URI Expressions (was: list slicing and splicing)

Mark S. Miller markm@erights.org
Tue, 03 Nov 1998 19:12:55 -0800


At 12:37 AM 10/15/98 , Ka-Ping Yee wrote:
>> 	uriGetters["x"]["y"]
>
>When i first saw uriGetter[] i read uriGeller[] and did
>a double-take. :)

[?] Is that an emoticon at the end of your sentence or a bentspoonicon?


>*sigh*  I have been slightly uncomfortable about the idea
>of allowing bare URLs in the language for a little while.  I do
>think it is extremely cool to have some support for accessing URLs...
>but have you considered what happens when the URL is, say,
>
>    http://site.com/go.cgi?words=one%2ftwo+three&area=all#anchor
>         ^                ^         ^     ^       ^      ^
>      comment?        suchthat?    operators?   slot? comment?
>
>Note that RFC1738 also permits ; : @ $ ! * ' ( ) ,
>
>Luckily { } \ are outlawed.
>
>The parentheses may confuse editors; the apostrophe may confuse
>font-lock; the comma will require that you put a space after
>a URL if you want to use it as an argument, e.g.:

[?] RFC1738, hmmm?  How about RFC2396?
I've been using http://www.ics.uci.edu/pub/ietf/uri/rfc2396.txt which
includes the above characters and several more, but (importantly for E)
excludes the comma.  Which is the right RFC?  Assuming that the comma is
properly excluded, my simple solution to the ambiguity issue is to require
the first non-uri character to be a comma or whitespace, and to disallow
unbalanced parens.  Here's some text from the E book draft that'll go up on
the erights web site as soon as Jonathan & I get some cvs weirdness
straightened out.  "***" indicates notes to myself that may not be
appropriate for the book.


---------------------------------------------------------------------

The URLs familiar from web browsing -- such as http://www.erights.org
-- are actually a special case of a syntax known as a URI. (Not that
it matters, but URL stands for Uniform Resource Locator, while URI
stands for Uniform Resource Identifier.) E's grammar recognizes legals
URIs (and therefore, legal URLs) as URI literal expressions. A URI
literal expression starts with a protocol-identifier, such as "http"
or "file", is followed immediately by a colon, which is immediately
followed by the uri-body characters, such as "//www.erights.org" or
"/jabberwocky.txt":

       protocol-identifier:uri-body

The protocol-identifier is a simple identifier that names a
URI-protocol handler. It is up to the named handler to interpret the
uri-body and return the value of the URI expression.  The value of a
URI expression will usually depend on which protocol handler is named.
The URI body must begin with one of these characters:

       a-z, A-Z, 0-9, any of ;/?@&+$-_.!~*'().%#\|

After the first character, the URI body consists of characters from
this set, plus "=" and ":". The URI literal expression is terminated
by a comma, newline, or whitespace character (so your readers don't
need to remember what characters are not in the above set in order to
know when the URI literal expression is over).

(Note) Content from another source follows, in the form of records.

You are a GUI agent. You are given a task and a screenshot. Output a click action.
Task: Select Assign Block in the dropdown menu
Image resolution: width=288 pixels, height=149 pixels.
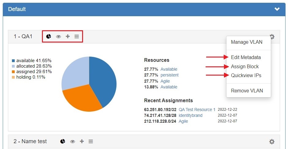(x=245, y=66)
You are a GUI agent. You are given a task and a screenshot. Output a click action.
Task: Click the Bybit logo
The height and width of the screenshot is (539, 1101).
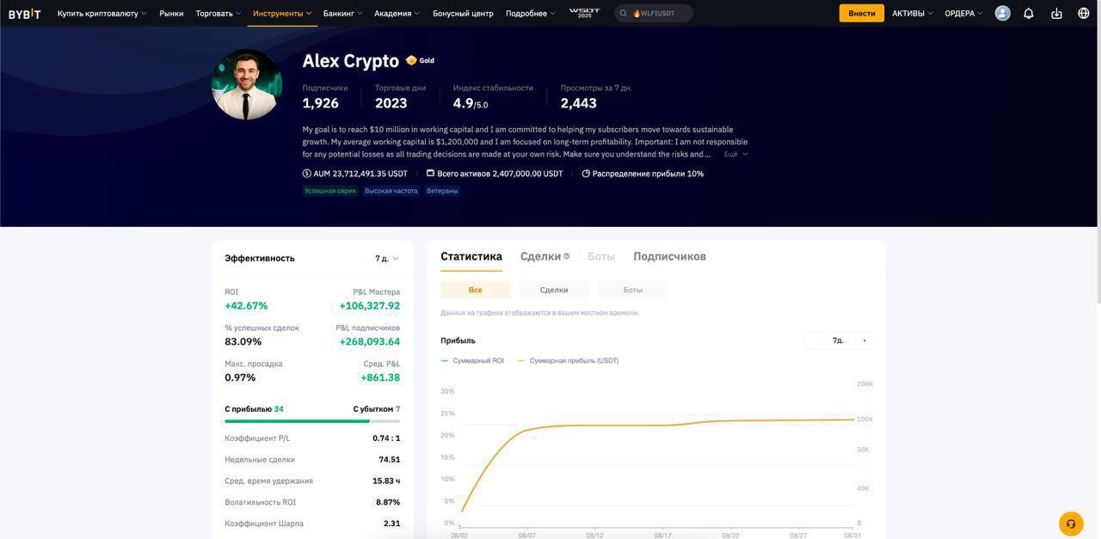click(x=24, y=13)
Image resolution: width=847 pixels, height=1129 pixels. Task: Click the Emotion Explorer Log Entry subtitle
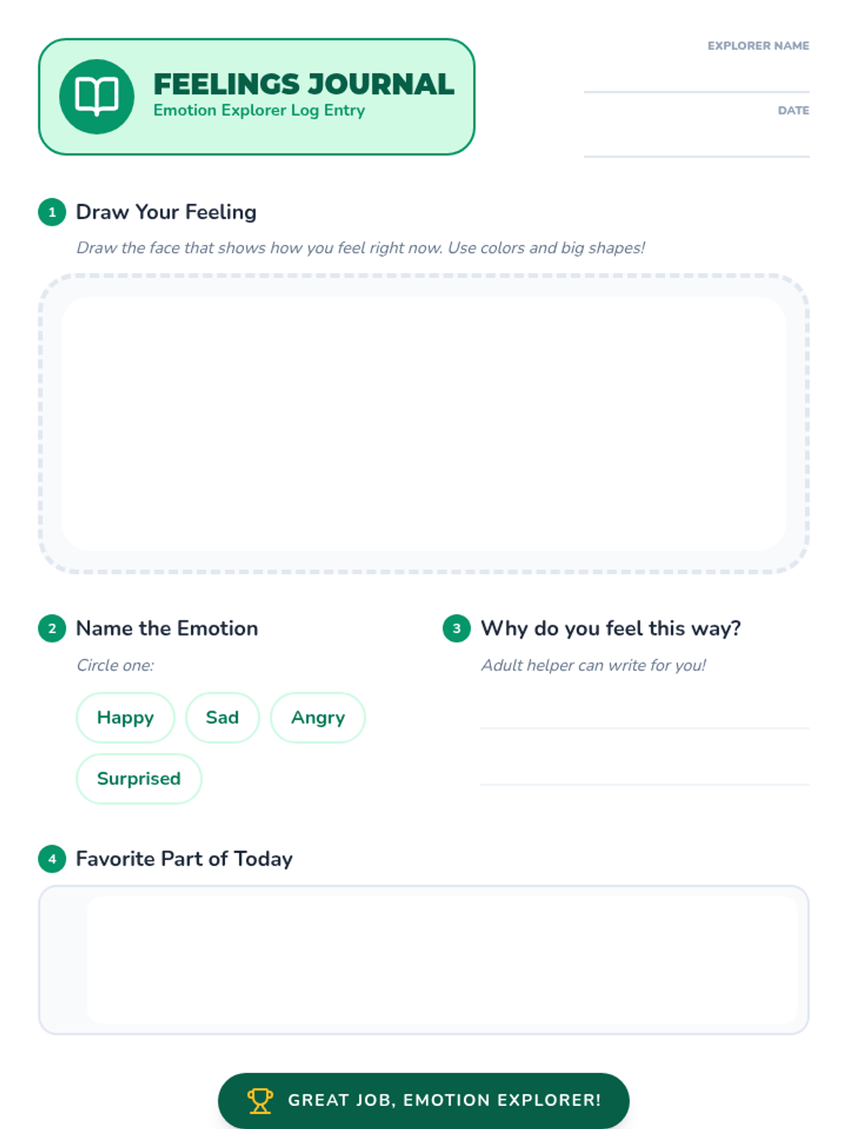click(259, 111)
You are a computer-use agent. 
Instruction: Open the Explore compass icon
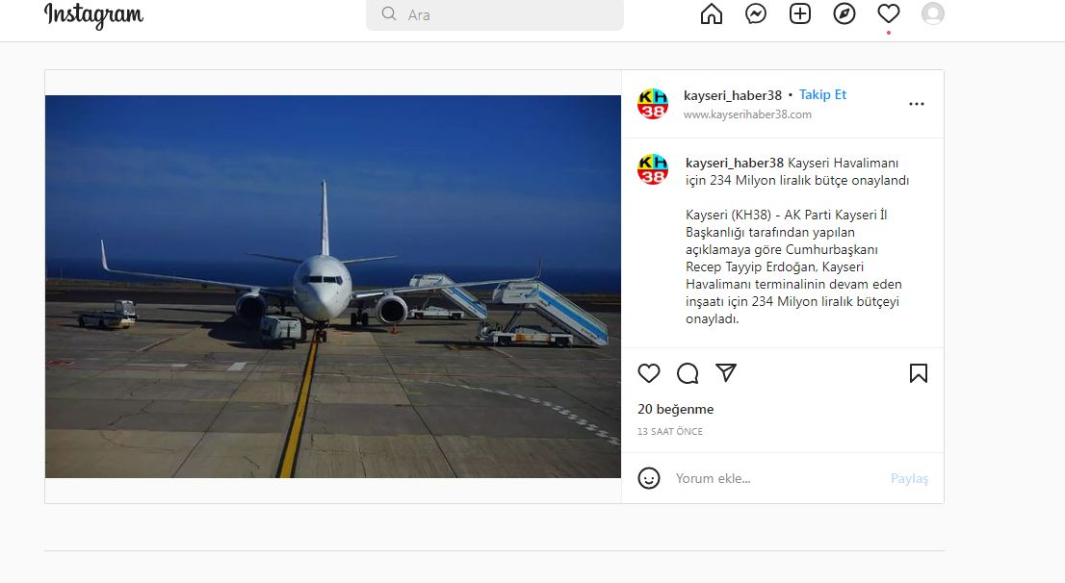844,13
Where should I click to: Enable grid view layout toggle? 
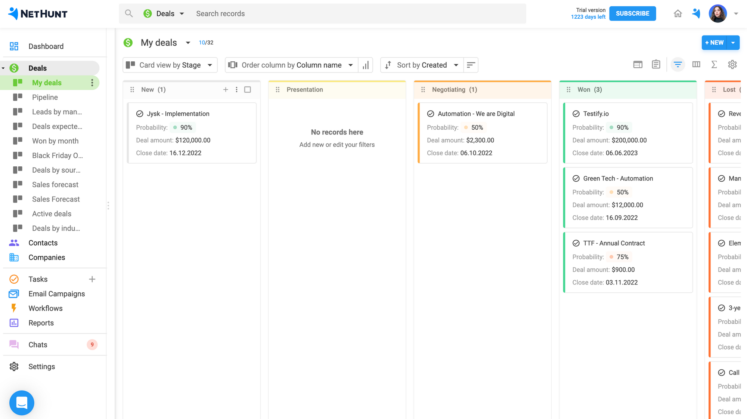click(637, 65)
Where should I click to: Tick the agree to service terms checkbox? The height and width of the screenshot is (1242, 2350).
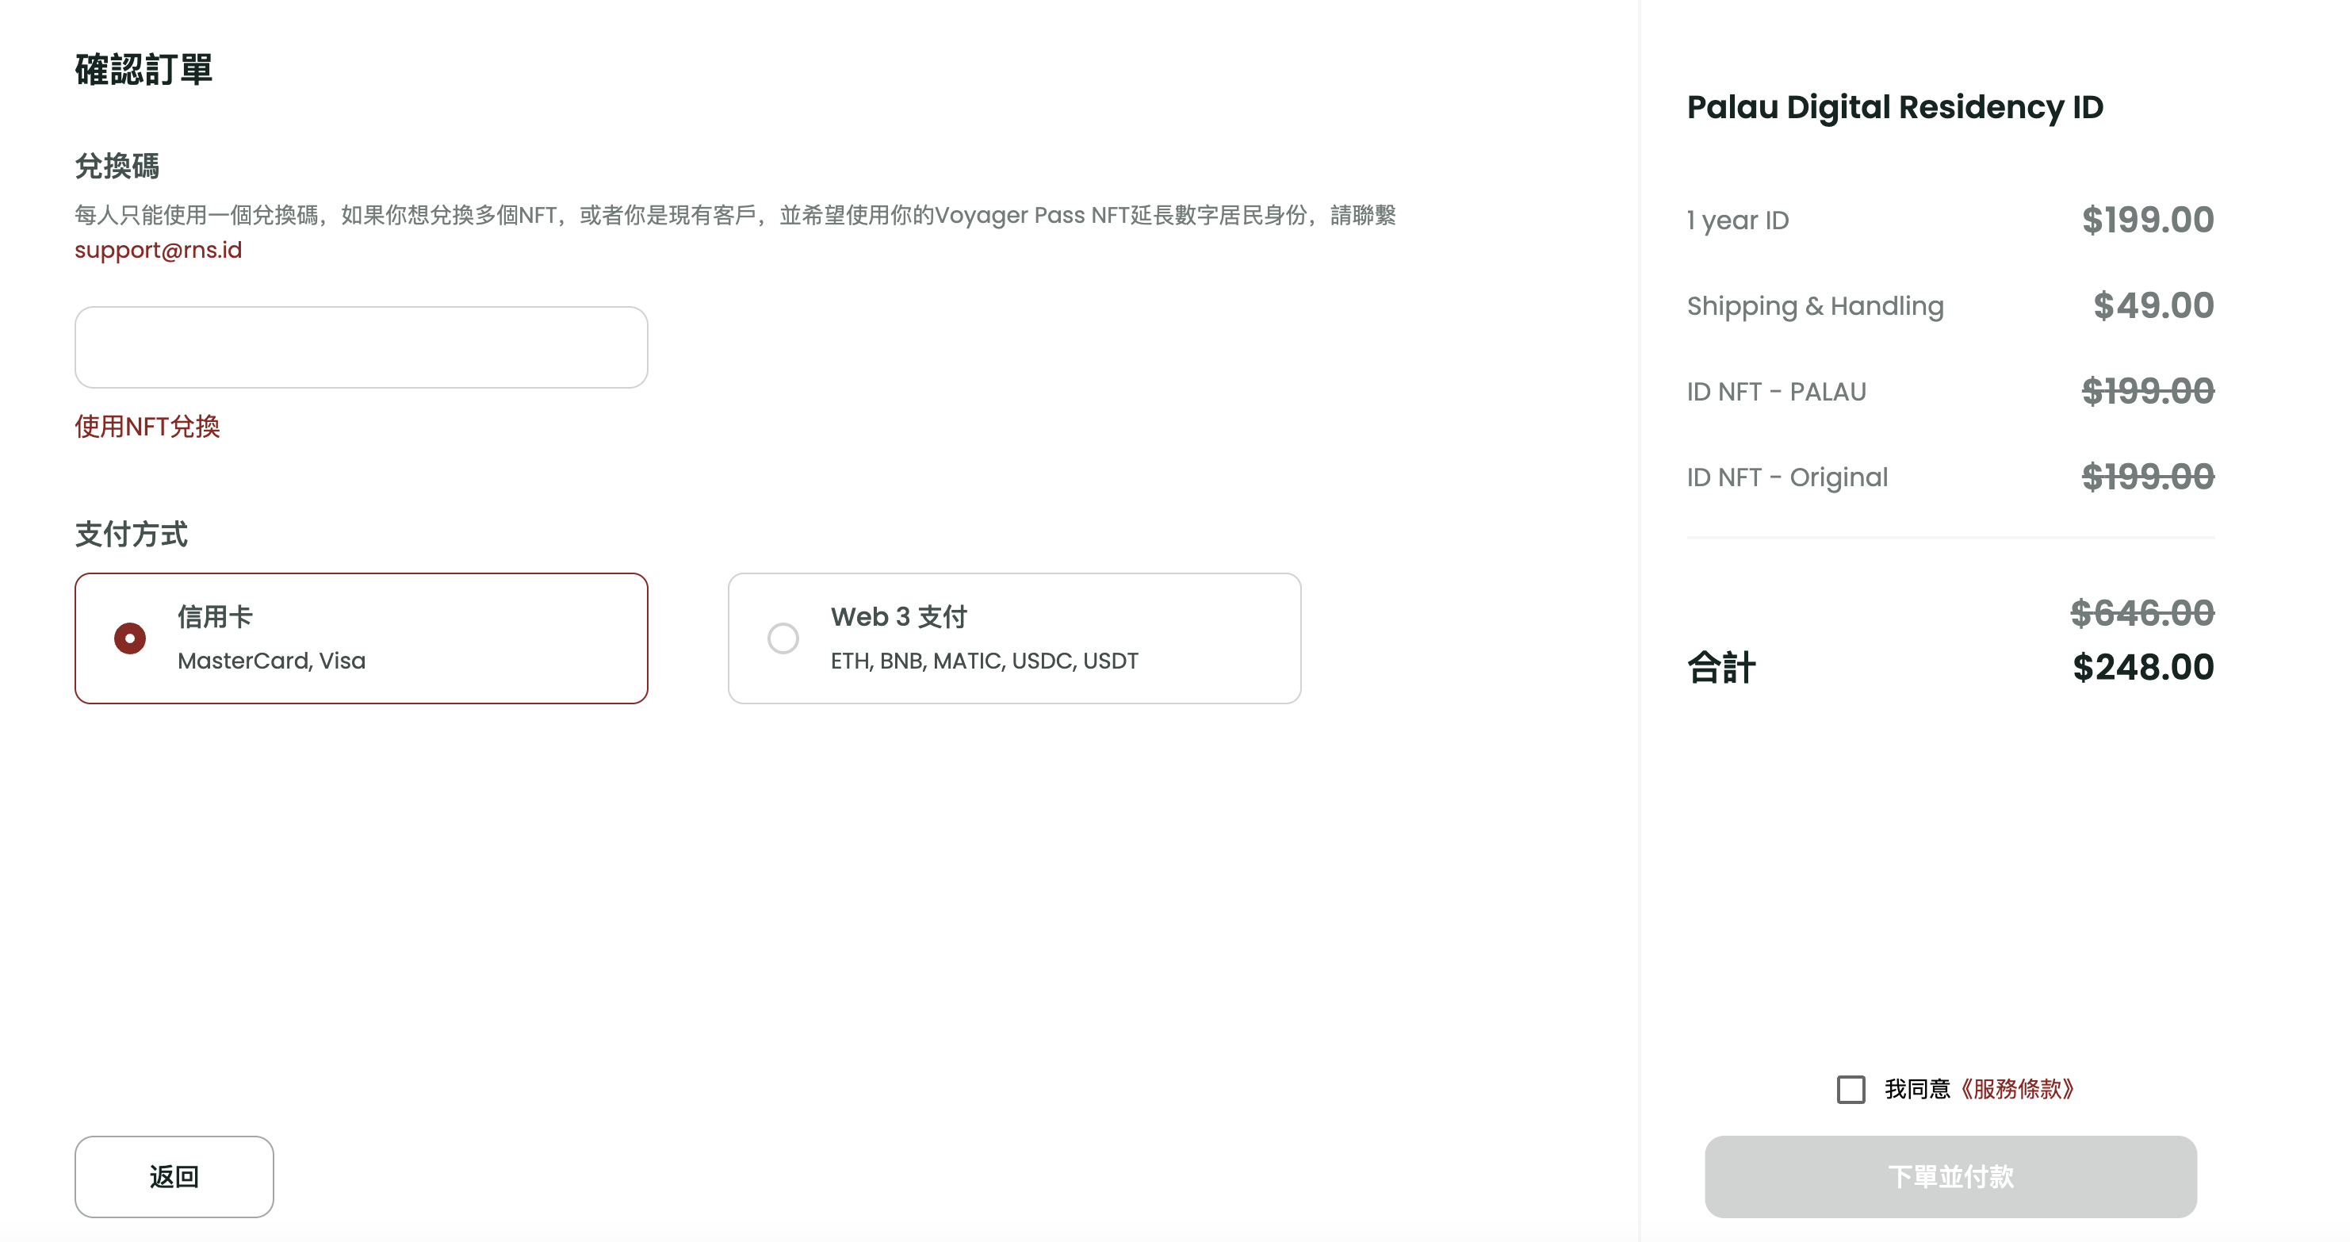pyautogui.click(x=1850, y=1089)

*** details: E doesn't quite recognize all legal URIs. The
exceptions are the exclusion of "=" and ":" from the first uri-body
character -- since it would cause confusion with ":=" (assignment) and
"::" (reserved for future use), and disallowing unbalanced parens,
since it's a common error to leave out the required space between the
URI and an E paren. Better to catch the syntax error where the actual
mistake happened. ***

*** details: \ and | are not actually legal URI characters, but
appear in Netscape and/or Internet Explorer (clarify this) to mean /
and : respectively. Accordingly, E normalizes \ to / and | to : before
passing these to the protocol handler. ***